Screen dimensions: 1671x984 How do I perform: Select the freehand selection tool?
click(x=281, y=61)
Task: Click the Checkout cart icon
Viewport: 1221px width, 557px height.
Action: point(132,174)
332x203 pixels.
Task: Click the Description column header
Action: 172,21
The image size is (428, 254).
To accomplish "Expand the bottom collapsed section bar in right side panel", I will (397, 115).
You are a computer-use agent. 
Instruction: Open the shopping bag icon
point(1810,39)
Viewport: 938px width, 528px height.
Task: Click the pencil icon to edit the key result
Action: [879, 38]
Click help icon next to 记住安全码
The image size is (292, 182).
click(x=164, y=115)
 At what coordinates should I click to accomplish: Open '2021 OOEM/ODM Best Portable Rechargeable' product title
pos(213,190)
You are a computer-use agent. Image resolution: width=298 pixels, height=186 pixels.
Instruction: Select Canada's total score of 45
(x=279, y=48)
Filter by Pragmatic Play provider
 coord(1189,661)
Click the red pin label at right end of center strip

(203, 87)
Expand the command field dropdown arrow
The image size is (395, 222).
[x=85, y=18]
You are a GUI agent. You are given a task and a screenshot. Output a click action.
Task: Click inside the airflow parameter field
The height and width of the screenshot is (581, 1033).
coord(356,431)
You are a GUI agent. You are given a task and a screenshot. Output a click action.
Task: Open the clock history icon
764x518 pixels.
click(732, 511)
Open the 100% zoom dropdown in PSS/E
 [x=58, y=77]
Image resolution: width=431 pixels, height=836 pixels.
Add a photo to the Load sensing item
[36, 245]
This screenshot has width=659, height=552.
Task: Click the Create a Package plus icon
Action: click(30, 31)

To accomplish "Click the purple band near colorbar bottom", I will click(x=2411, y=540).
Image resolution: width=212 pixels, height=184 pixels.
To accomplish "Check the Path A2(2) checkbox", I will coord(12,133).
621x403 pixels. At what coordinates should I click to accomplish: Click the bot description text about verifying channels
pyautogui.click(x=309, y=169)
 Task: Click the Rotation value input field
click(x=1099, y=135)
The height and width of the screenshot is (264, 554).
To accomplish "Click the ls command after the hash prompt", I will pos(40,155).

---*---

● INSTRUCTION
Pull out the items word for word, starting with the line that contains "The image size is (428, 254)." and going on through the line that contains "click(x=1099, y=135)", both included.

● RESPONSE TO THIS TASK
The image size is (428, 254).
To accomplish "Expand the bottom collapsed section bar in right side panel", I will (397, 115).
You are a computer-use agent. 
Instruction: Open the shopping bag icon
point(1810,39)
Viewport: 938px width, 528px height.
Task: Click the pencil icon to edit the key result
Action: [879, 38]
Click help icon next to 记住安全码
The image size is (292, 182).
click(x=164, y=115)
 At what coordinates should I click to accomplish: Open '2021 OOEM/ODM Best Portable Rechargeable' product title
pos(213,190)
You are a computer-use agent. Image resolution: width=298 pixels, height=186 pixels.
Instruction: Select Canada's total score of 45
(x=279, y=48)
Filter by Pragmatic Play provider
 coord(1189,661)
Click the red pin label at right end of center strip

(203, 87)
Expand the command field dropdown arrow
The image size is (395, 222).
[x=85, y=18]
You are a GUI agent. You are given a task and a screenshot. Output a click action.
Task: Click inside the airflow parameter field
The height and width of the screenshot is (581, 1033).
coord(356,431)
You are a GUI agent. You are given a task and a screenshot. Output a click action.
Task: Open the clock history icon
764x518 pixels.
click(732, 511)
Open the 100% zoom dropdown in PSS/E
 [x=58, y=77]
Image resolution: width=431 pixels, height=836 pixels.
Add a photo to the Load sensing item
[36, 245]
This screenshot has width=659, height=552.
Task: Click the Create a Package plus icon
Action: click(30, 31)

To accomplish "Click the purple band near colorbar bottom", I will click(x=2411, y=540).
Image resolution: width=212 pixels, height=184 pixels.
To accomplish "Check the Path A2(2) checkbox", I will coord(12,133).
621x403 pixels. At what coordinates should I click to accomplish: Click the bot description text about verifying channels
pyautogui.click(x=309, y=169)
 Task: Click the Rotation value input field
click(x=1099, y=135)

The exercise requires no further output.